Balle di guerra

di Fabrizio Tonello
Illustrazione di Doriano Solinas

 

“È malato. Malato grave. In fin di vita. È morto. È morto da un pezzo e quello che si vede in televisione è un sosia”. Benvenuti nella cartella clinica di Vladimir Putin secondo i nostri giornali, una cartella clinica che spiega anche perché il leader del Cremlino ha invaso l’Ucraina: “Vladimir Putin era in cura per un cancro alla tiroide e stava assumendo farmaci ormonali, provenienti dall’Occidente, che alterano l’umore: probabilmente per questa ragione ha deciso di attaccare l’Ucraina. L’uso di tali farmaci è diventato uno dei motivi del fallimento dell’attacco russo” (Messaggero, 23 gennaio 2023). 

La fonte di questa interessante teoria sarebbe un tale Joachim dell’intelligence danese. Come non averci pensato prima? Putin aveva una brutta giornata a causa dei farmaci e non ha mandato 200.000 uomini verso Kiev perché la Russia è nata lì mille anni fa, o perché voleva prevenire l’ingresso dell’Ucraina nella NATO e nell’Unione Europea, o perché nella sua megalomania vuole rifare l’Unione Sovietica: no, aveva preso le pillole verdi invece di quelle rosse e così è cominciata la guerra.

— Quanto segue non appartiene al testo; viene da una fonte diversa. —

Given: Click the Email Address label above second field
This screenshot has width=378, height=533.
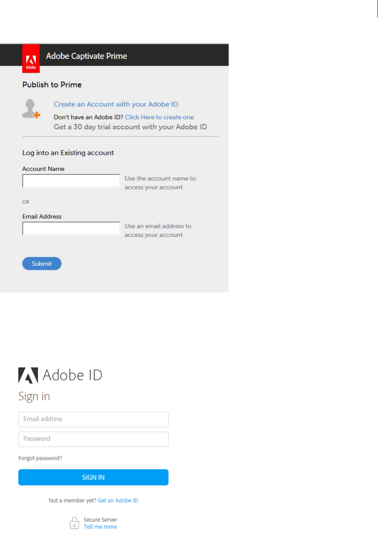Looking at the screenshot, I should (x=42, y=216).
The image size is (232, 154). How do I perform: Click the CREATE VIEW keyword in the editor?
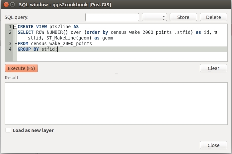tap(32, 27)
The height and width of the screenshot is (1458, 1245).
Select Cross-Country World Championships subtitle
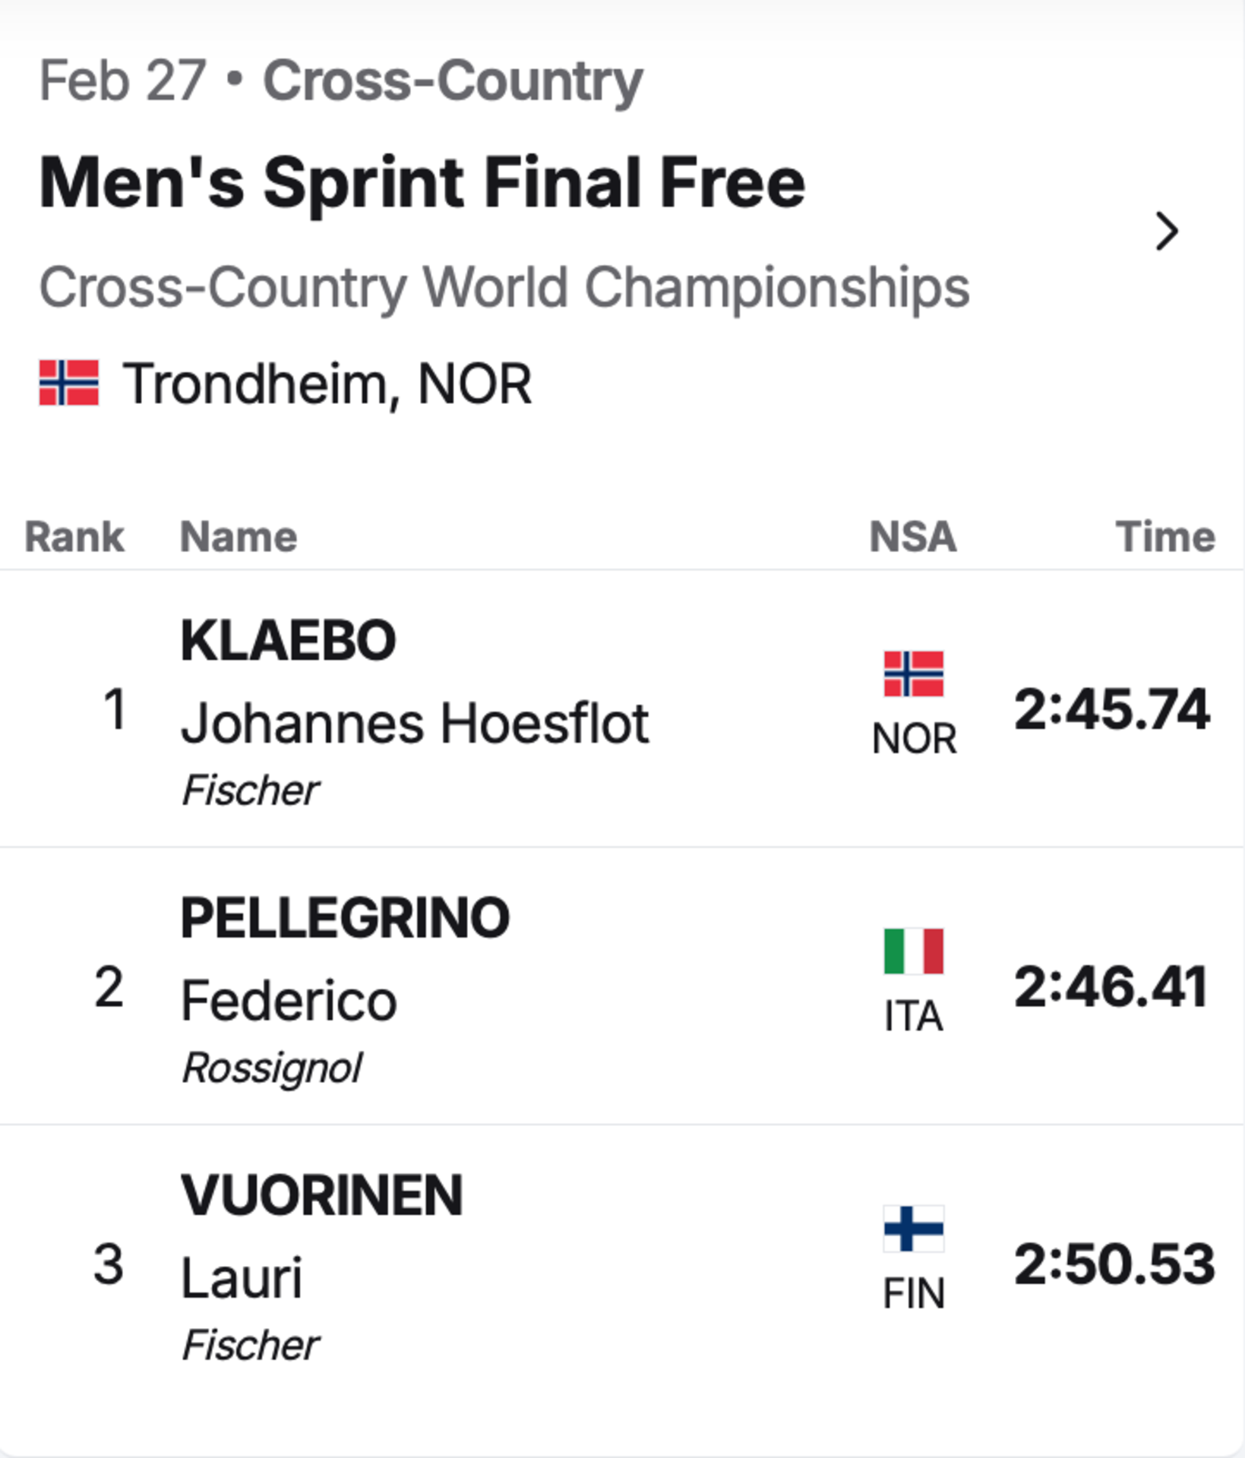coord(504,289)
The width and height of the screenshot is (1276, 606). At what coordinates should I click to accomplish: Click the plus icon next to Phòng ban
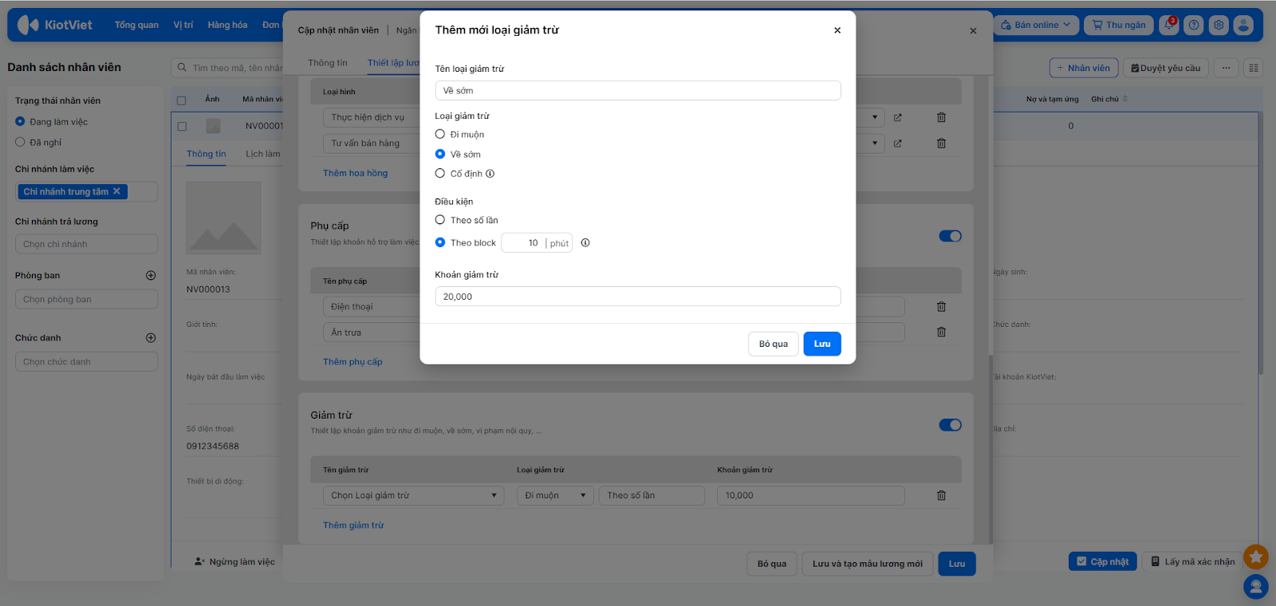(x=151, y=275)
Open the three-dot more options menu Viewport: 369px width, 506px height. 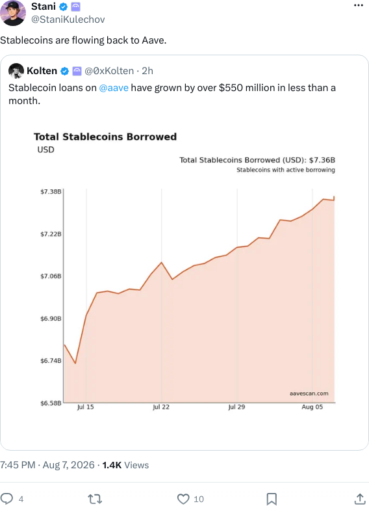coord(359,5)
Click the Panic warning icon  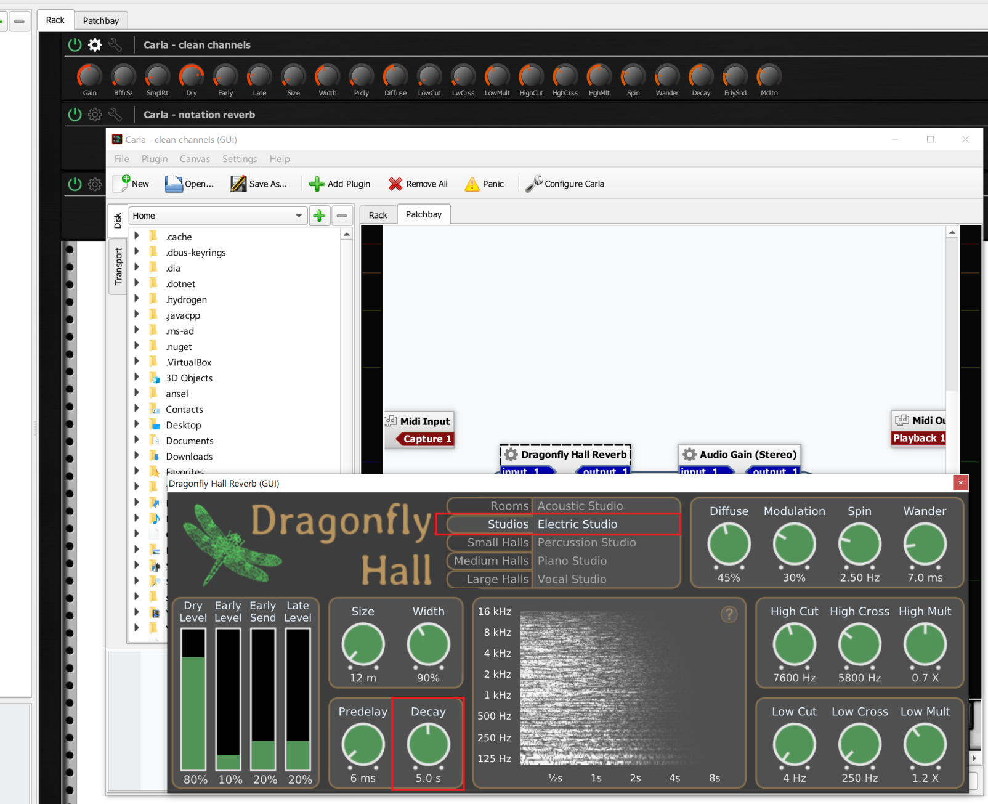pos(472,184)
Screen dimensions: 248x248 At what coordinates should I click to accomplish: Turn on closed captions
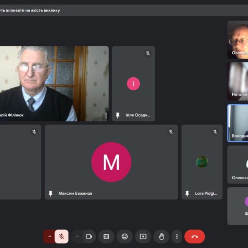[x=106, y=236]
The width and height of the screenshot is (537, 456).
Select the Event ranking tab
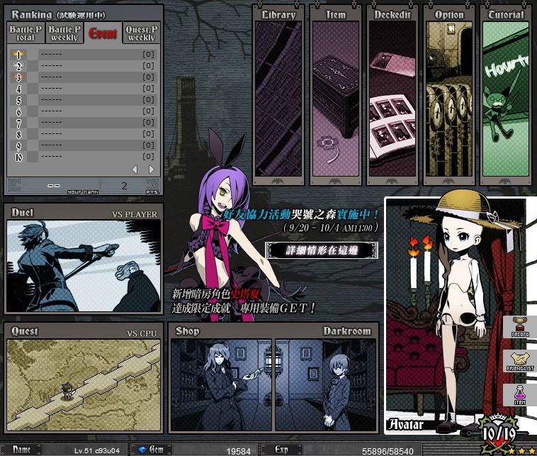[x=103, y=33]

Poco dopo, nel febbraio 2023, tutti i giornali italiani si sono lanciati su un video dell’incontro di Putin con il presidente bielorusso Alexander Lukashenko, durante il quale “non riusciva a controllare le contrazioni dei piedi”. In altri video condivisi sui social media erano stati notati “tremori al labbro e al mento”. Inevitabile la diagnosi riportata dall’agenzia di stampa spagnola Marca: morbo di Parkinson. Conferme? Un anonimo insider dei servizi di sicurezza avrebbe avuto accesso a numerose e-mail trapelate del Cremlino: “Posso confermare che gli è stato diagnosticato il morbo di Parkinson allo stadio iniziale, ma sta già progredendo”.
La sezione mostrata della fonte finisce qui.